Les honorifiques dans les traductions

De l’utilisation des honorifiques dans les traductions du japonais et des risques de l’appauvrissement de l’adaptation.

Ce n’est pas un débat nouveau mais il ressort en ce moment et il a eu encore une actualité récente avec ce fameux screen de P5 qui est surtout critiqué pour sa traduction très littérale de お世話になります “Please take care of me.” qui ne se dit jamais à quelqu’un que tu viens de rencontrer pour la 1re fois, surtout à un vieil homme quand t’es adolescent. Mais le 2e choix proposé au joueur n’est pas mieux, « Is Sakura-san here? » puisqu’il accole un -san au nom d’un personnage. Dans juste ces deux phrases, on voit quelque chose que je crains, en partie avec les honorifiques japonais.

Il n’est pas ici sujet du fait qu’une partie du public pourrait être perdu en lisant les honorifiques, public qui ne sauraient pas forcément le sens de ceux-ci. N’importe quel weab en devenir ou personne s’intéressant suffisamment à la culture japonaise sait que, globalement -san est une forme neutre et relativement respectueuse, -kun est une forme amicale, et que personne jamais n’utilise -dono à moins d’être un samurai. En gros et pour simplifier. C’est, avec le fait d’utiliser le nom de famille, un bon moyen de montrer la relation entre deux personnages. Et c’est là tout le problème.

Après tout, pourquoi se compliquer à montrer la relation entre deux personnages en fonction de la manière dont ils parlent, en fonction du niveau de langage et du vocabulaire ? Il suffit de garder un -san dans la traduction et immédiatement, tu sais que le personnage est moins proche que s’il utilisait -kun. Alors que dans notre vie de tous les jours, on utilise pas du tout les mêmes mots et on n’utilise pas ces mots de la même façon en fonction du groupe sociale dans lequel on est. Et naturellement, les gens qui militent pour garder les honorifiques, le ressentent. « Mais tu vas pas remplacer -san par monsieur, ça convient pas ». Effectivement, ça ne colle pas. Pour prendre un exemple parmi tant d’autres, un collègue de bureau qui a le même âge que toi, un camarade de promo à qui tu parles tous les deux mois, en japonais, le -san est probablement utilisé mais tu vas pas aller l’appeler « monsieur » en français, c’est ridicule et ça ne passe pas. Mais tu vas pas non plus l’appeler avec -san, personne en Occident ne parle en utilisant des suffixes. Alors tu vas naturellement adapter la manière dont tu t’exprimes en choisissant un autre vocabulaire que celui utilisé avec ton groupe d’amis. Le suffixe en devient inutile puisque sa raison d’être est incorporée à la phrase dans sa globalité, le suffixe va se fondre dans le texte.
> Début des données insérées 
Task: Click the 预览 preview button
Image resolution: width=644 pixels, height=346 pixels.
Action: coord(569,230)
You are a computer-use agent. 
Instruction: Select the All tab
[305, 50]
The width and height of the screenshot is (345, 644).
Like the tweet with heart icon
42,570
Et c’est là le travail de l’adaptateur. Ce travail qui, de plus, est souvent ignoré, comme si traduire était juste prendre des mots et les changer de langue. C’est un vrai travail, qui demande d’énormes connaissances dans la langue de la traduction, et idéalement dans la langue traduite, pour arriver à un résultat fluide et cohérent. Une bonne adaptation, ce n’est pas celle où le lecteur se dit « là, y’avait un -chan, c’est tellement évident » et encore moins celle où le -chan est conservé. Une bonne adaptation, c’est celle où la langue traduite disparaît au profit de la langue du lecteur.
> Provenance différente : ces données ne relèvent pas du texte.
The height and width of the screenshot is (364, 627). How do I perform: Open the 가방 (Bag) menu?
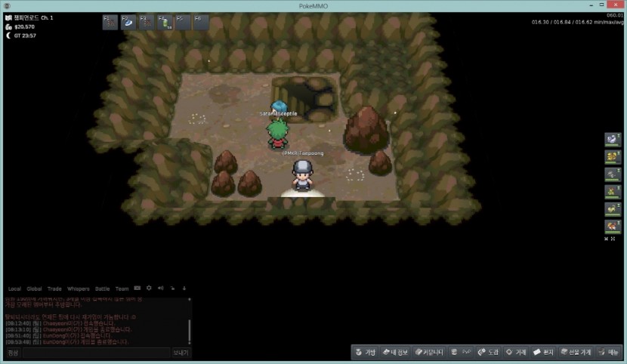click(366, 352)
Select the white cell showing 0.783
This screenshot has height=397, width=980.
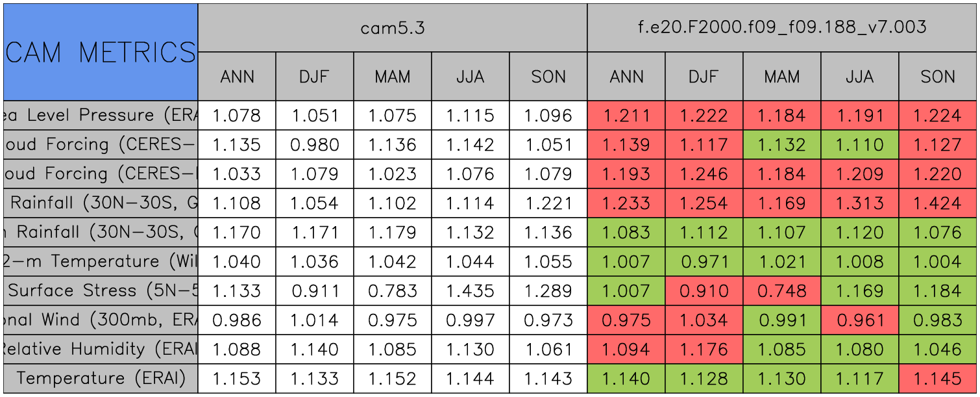click(393, 291)
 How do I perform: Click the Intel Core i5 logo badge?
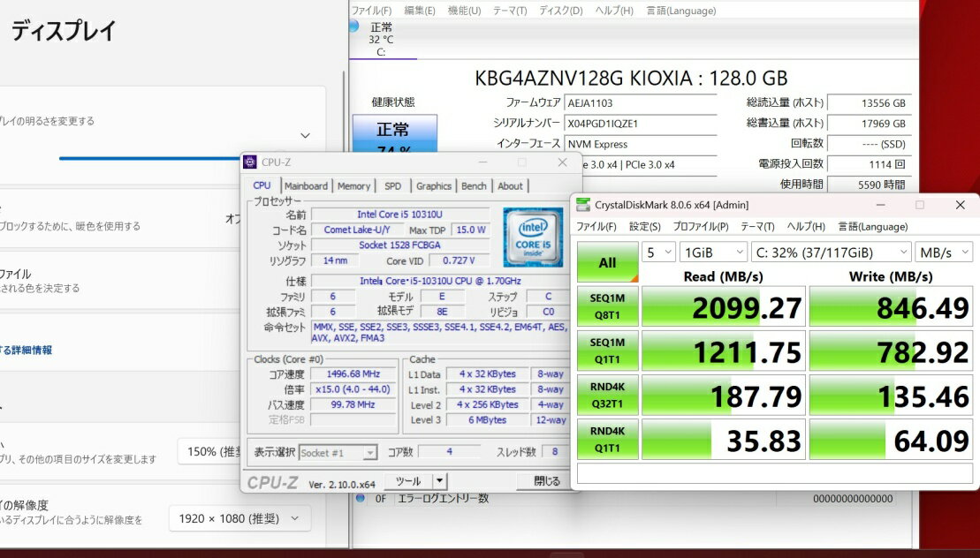533,238
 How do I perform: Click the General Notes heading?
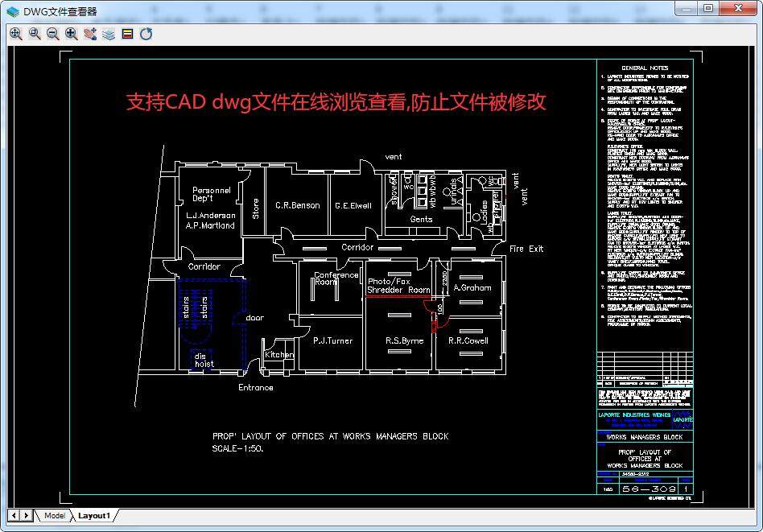(645, 68)
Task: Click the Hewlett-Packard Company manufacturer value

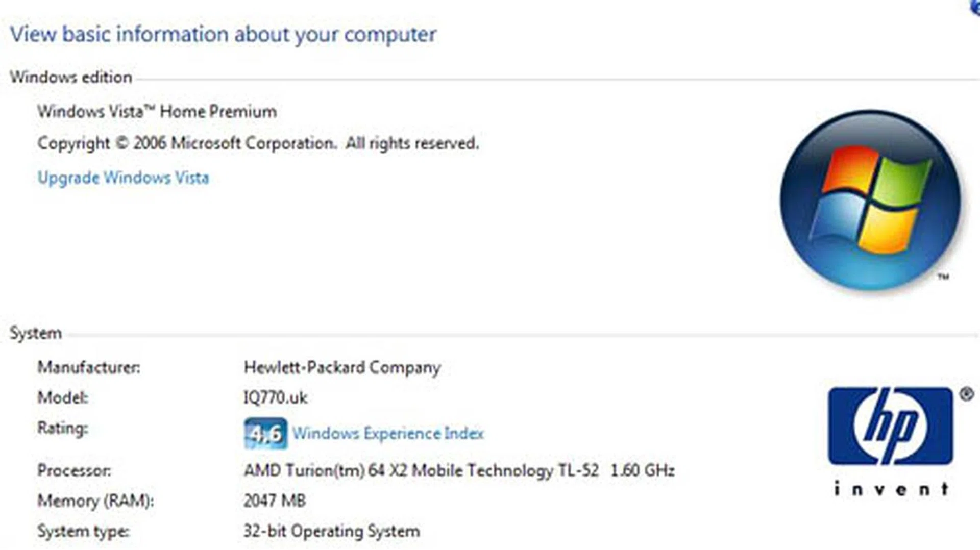Action: pos(342,368)
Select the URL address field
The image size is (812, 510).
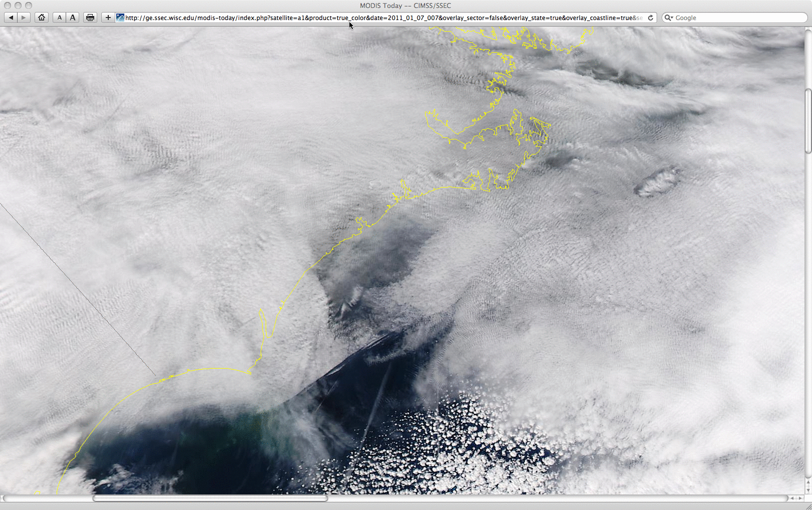point(381,18)
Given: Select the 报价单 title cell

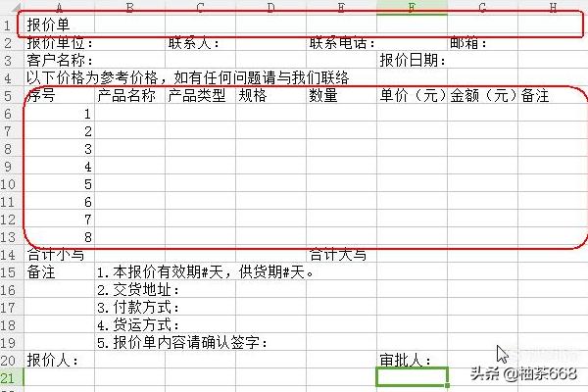Looking at the screenshot, I should [x=48, y=25].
Le risque des honorifiques, et le risque de garder des mots japonais de manière générale dans une traduction en français ou anglais, c’est un risque de paupérisation de l’adaptation. C’est le risque d’une traduction fainéante, qui ne cherche plus le plaisir de la lecture, qui sacrifie la fluidité au profit d’un sacro-saint respect du texte original dans un style qui garde le moins bon des deux langues. C’est le risque d’une traduction sans adaptation. Une simple suite de mots privée de tous leurs sens.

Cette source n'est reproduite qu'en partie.